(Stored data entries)
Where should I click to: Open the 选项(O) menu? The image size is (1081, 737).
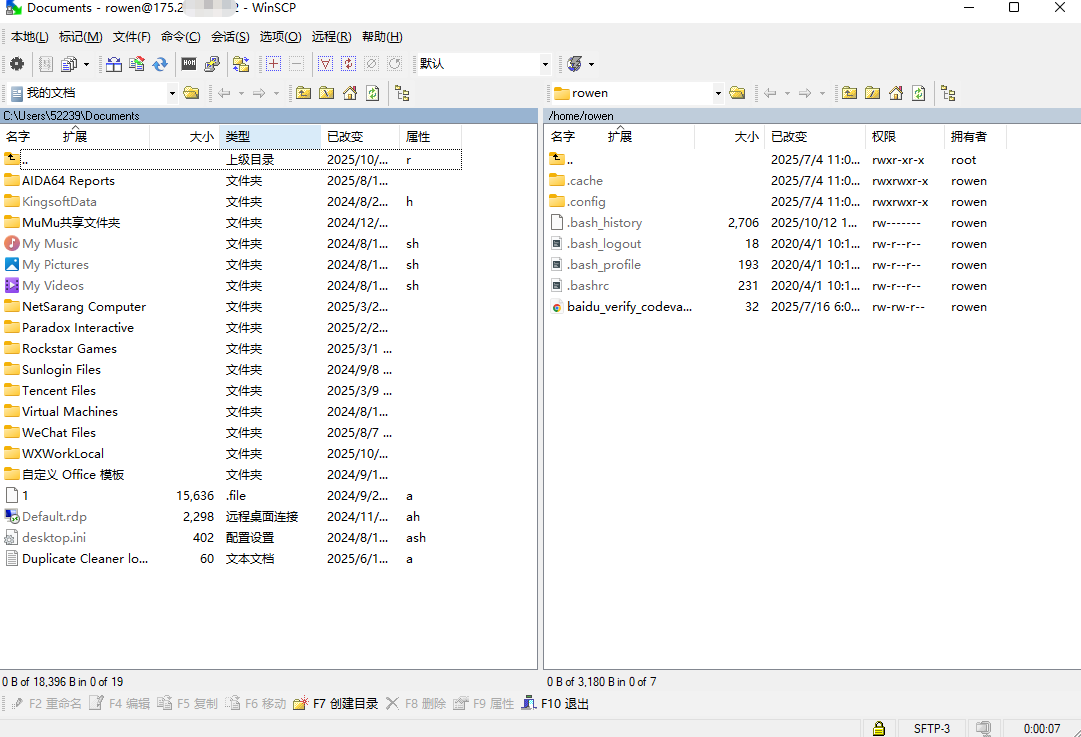[x=279, y=36]
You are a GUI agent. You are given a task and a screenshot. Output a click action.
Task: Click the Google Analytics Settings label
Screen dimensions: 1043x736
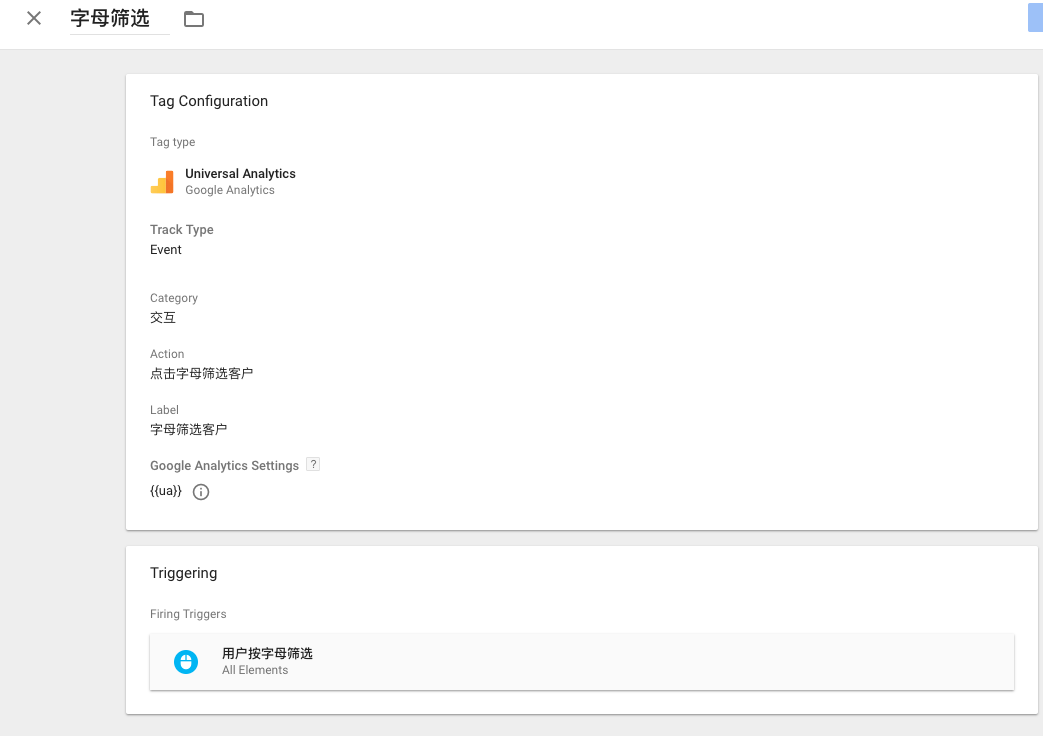224,466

**Task objective:** The lines from the one containing "You are a GUI" through the end of the data above are to be copied exactly, both ends included, and pictures are to be omitted.

**Task solution:**
You are a GUI agent. You are given a task and a screenshot. Output a click action.
Task: Click the Google Analytics Settings label
Screen dimensions: 1043x736
224,466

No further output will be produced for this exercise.